■ Compiti da svolgere ■
1 – Riscrivi il passo del brano sulla confisca per equivalente da "La confisca per equivalente, infatti, viene" a "D’Addario, Rv. 256164).", sostituendo "sacrificio patrimoniale" con "onere patrimoniale".
2 – Nel brano sulla confisca per equivalente, in quale data è stata depositata la sentenza n. 4145 delle Sezioni Unite?
3 – Prosegui il brano sulla confisca per equivalente dal punto in cui si interrompe.

■ Brano scelto ■
La confisca per equivalente, infatti, viene ad assolvere una funzione sostanzialmente ripristinatoria della situazione economica, modificata in favore del reo dalla commissione del fatto illecito, mediante l’imposizione di un sacrificio patrimoniale di corrispondente valore a carico del responsabile ed è, pertanto, connotata dal carattere afflittivo e da un rapporto consequenziale alla commissione del reato proprio della sanzione penale, mentre esula dalla stessa qualsiasi funzione di prevenzione che costituisce la principale finalità delle misure di sicurezza (ex plurimis, Sez. U, n. 18374 del 31/01/2013, Adami, Rv. 255037; Sez. 3, n. 18311 del 06/03/2014, Cialini, Rv 259103; Sez. 3, n. 23649 del 27/02/2013, D’Addario, Rv. 256164).
E’ evidente, infatti, che, essendo la confisca di valore parametrata al profitto od al prezzo dell’illecito solo da un punto di vista “quantitativo”, l’oggetto della ablazione finisce per essere rappresentato direttamente da una porzione del patrimonio, il quale, in sè, non presenta alcun elemento di collegamento col reato; il che consente di declinare la funzione della misura in chiave marcatamente sanzionatoria (v. al riguardo anche l’ordinanza n. 97 del 2009 della Corte costituzionale, nella quale è richiamata la giurisprudenza di legittimità nonchè la già ricordata sentenza della Corte EDU Welch c. Regno Unito).”
Inapplicabilità della confisca per equivalente e alle forme di confisca che presentino comunque una componente sanzionatoria per i reati commessi ante legge
Le Sezioni Unite con la sentenza n. 4145 depositata il 31 gennaio 2023 ha statuito il seguente principio di diritto ” La disposizione dell’art. 578-bis cod. proc. pen. ha, con riguardo alla confisca per equivalente e alle forme di confisca che presentino comunque una componente sanzionatoria, natura anche sostanziale ed è, pertanto, inapplicabile in relazione ai fatti posti in essere anteriormente all’entrata in vigore dell’art. 6, comma 4, d.lgs. 1 marzo 2018, n. 21, che ha introdotto la suddetta disposizione“
Nella sentenza delle SS UU si è posto in evidenza che ” Le Sezioni Unite hanno già affermato che, in tema di successione di leggi penali nel tempo, nel caso in cui l’evento del reato intervenga nella vigenza di una legge penale più sfavorevole rispetto a quella in vigore al momento in cui è stata posta in essere la condotta, deve trovare applicazione la legge vigente al momento della condotta (Sez. U, n. 40986 del 19/07/2018, P., Rv. 273934 – 01), richiamando, in coerenza con la ratio di garanzia del principio di irretroattività, l’art. 7, paragrafo 1, della CEDU, che sancisce il divieto di applicazione retroattiva delle norme penali incriminatrici e, in generale, delle norme penali più severe, in modo da assicurare, come ha precisato la giurisprudenza della Corte di Strasburgo, che, nel momento in cui un imputato ha commesso l’atto che ha dato luogo all’azione penale, esista una disposizione legale che renda l’atto punibile e che la pena imposta non abbia superato i limiti fissati da tale disposizione (Corte EDU, sentenza 22 giugno 2000, Coéme c. Belgio, § 145).

■ Materiale proposto ■
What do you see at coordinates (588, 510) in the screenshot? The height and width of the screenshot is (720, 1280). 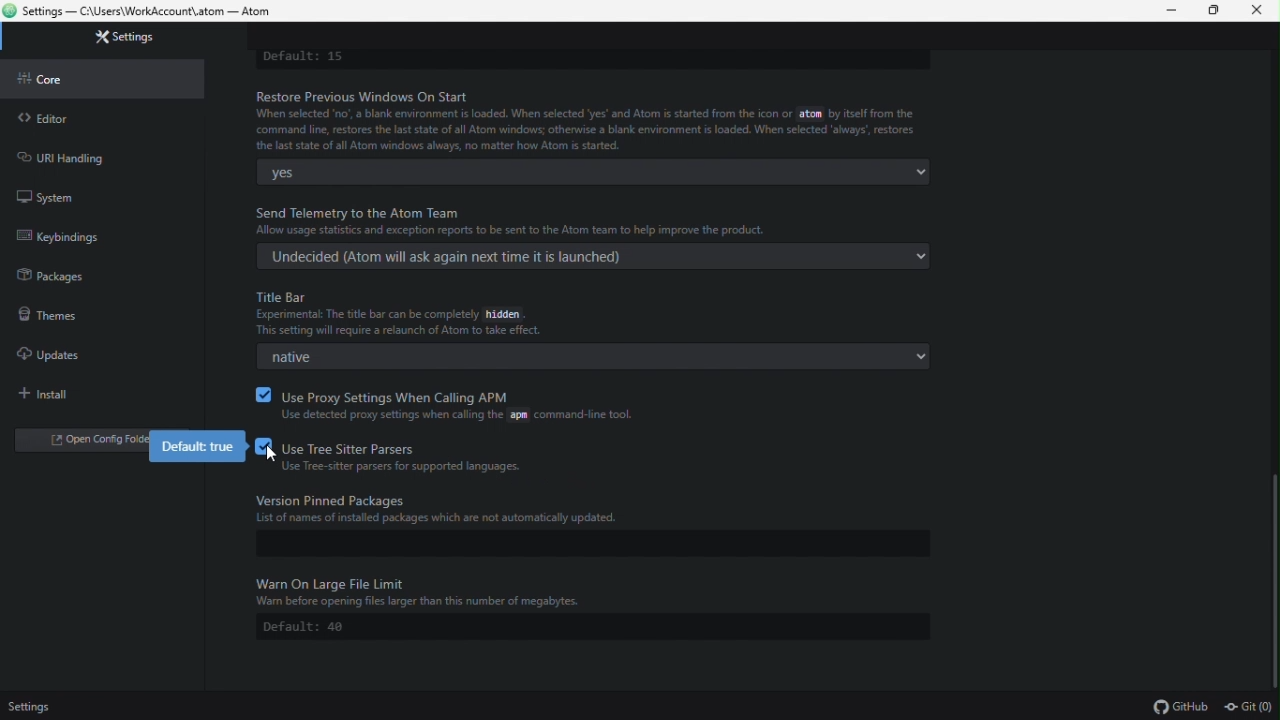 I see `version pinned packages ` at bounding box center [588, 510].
--
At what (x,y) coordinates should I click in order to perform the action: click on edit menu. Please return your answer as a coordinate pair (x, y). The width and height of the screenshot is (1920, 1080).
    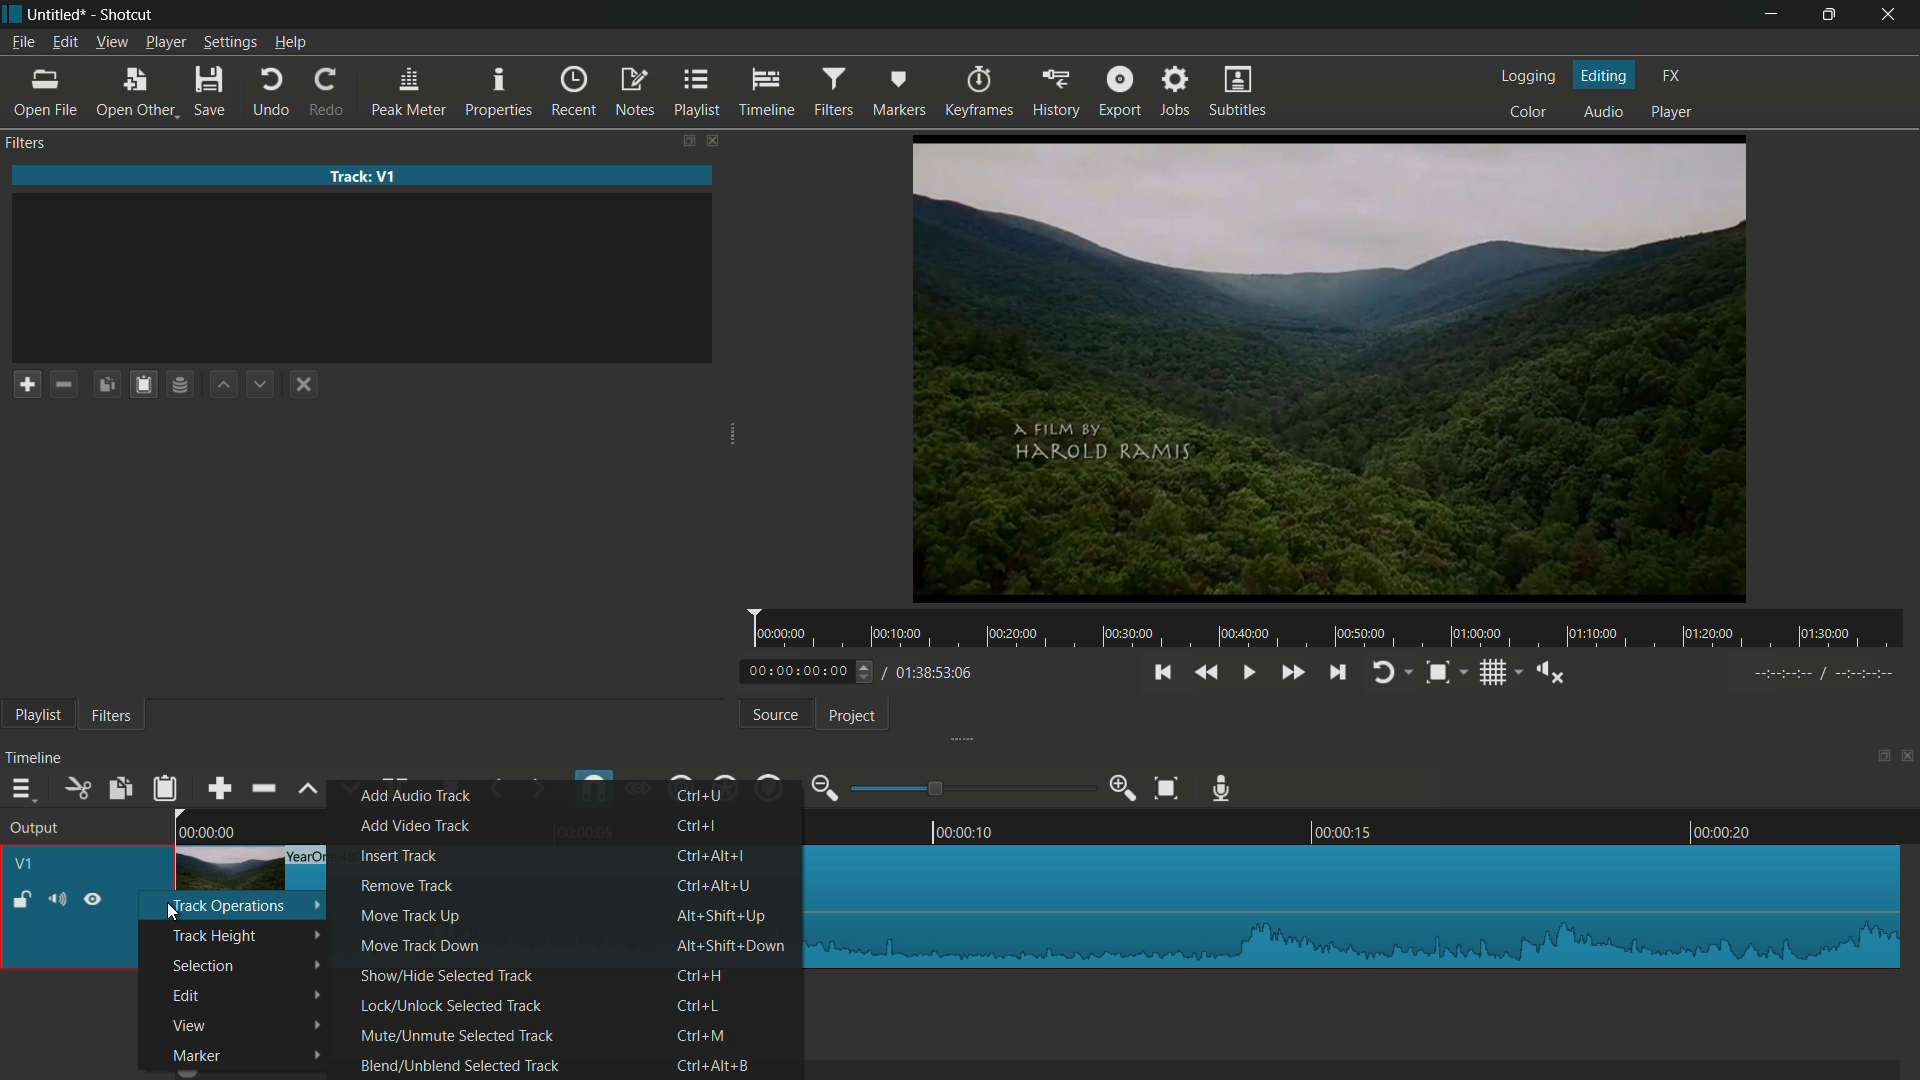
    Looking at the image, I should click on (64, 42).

■ Soluzioni dei compiti ■
1 –
La confisca per equivalente, infatti, viene ad assolvere una funzione sostanzialmente ripristinatoria della situazione economica, modificata in favore del reo dalla commissione del fatto illecito, mediante l’imposizione di un onere patrimoniale di corrispondente valore a carico del responsabile ed è, pertanto, connotata dal carattere afflittivo e da un rapporto consequenziale alla commissione del reato proprio della sanzione penale, mentre esula dalla stessa qualsiasi funzione di prevenzione che costituisce la principale finalità delle misure di sicurezza (ex plurimis, Sez. U, n. 18374 del 31/01/2013, Adami, Rv. 255037; Sez. 3, n. 18311 del 06/03/2014, Cialini, Rv 259103; Sez. 3, n. 23649 del 27/02/2013, D’Addario, Rv. 256164).

2 – Il 31 gennaio 2023.

3 –
Parallelamente, anche il principio di legalità di cui all’art. 25, secondo comma, Cost. esige che, al momento del fatto commesso, il soggetto abbia non soltanto la necessaria conoscibilità del precetto, ma anche la conoscibilità e prevedibilità della sanzione penale prevista per la relativa violazione.
Sotto tale profilo, è allora utile osservare come l’art. 7 CEDU appresti uno scudo per assicurare che la norma penale sia “accessibile” per il destinatario, anche sotto il profilo sanzionatorio e che le conseguenze della condotta siano assistite dal requisito della “prevedibilità” (Corte cost. sent. n. 364 del 1988). La giurisprudenza di legittimità ha precisato che l’art. 7 della Convenzione Europea dei Diritti dell’Uomo – così come conformemente interpretato dalla giurisprudenza della Corte EDU – non consente l’applicazione retroattiva dell’interpretazione giurisprudenziale di una norma penale, allorquando il risultato interpretativo non era ragionevolmente prevedibile nel momento in cui la violazione è stata commessa (Sez. 2, n. 21596 del 18/02/2016, Tronchetti Provera, Rv. 267164 – 01; Sez. F, n. 35729 del 01/08/2013, Agrama, Rv. 256584 – 01).
... alla luce delle indicazioni provenienti dalla giurisprudenza della Corte EDU, si ricava che nel “fuoco della prevedibilità” debbano farsi rientrare anche le conseguenze sanzionatorie della condotta, in modo da garantire l’effettiva prevedibilità anche di esse al momento della commissione del fatto, senza che il legislatore, modificando la normativa, possa realizzare nei confronti del destinatario un effetto “a sorpresa” e, dunque, imprevedibile, in quanto ciò si porrebbe in contrasto con l’art. 7 CEDU e, quindi, con l’art. 117 Cost.
Come è stato puntualmente osservato, la prima garanzia per l’individuo, nell’ottica della Convenzione europea, consiste nell’esclusione della “sorpresa” e richiede invece la “prevedibilità” del limite posto dallo Stato al godimento di un diritto o all’esercizio di una libertà dell’individuo, sicché, in tale ottica, la “sorpresa” è essa stessa costitutiva di abuso.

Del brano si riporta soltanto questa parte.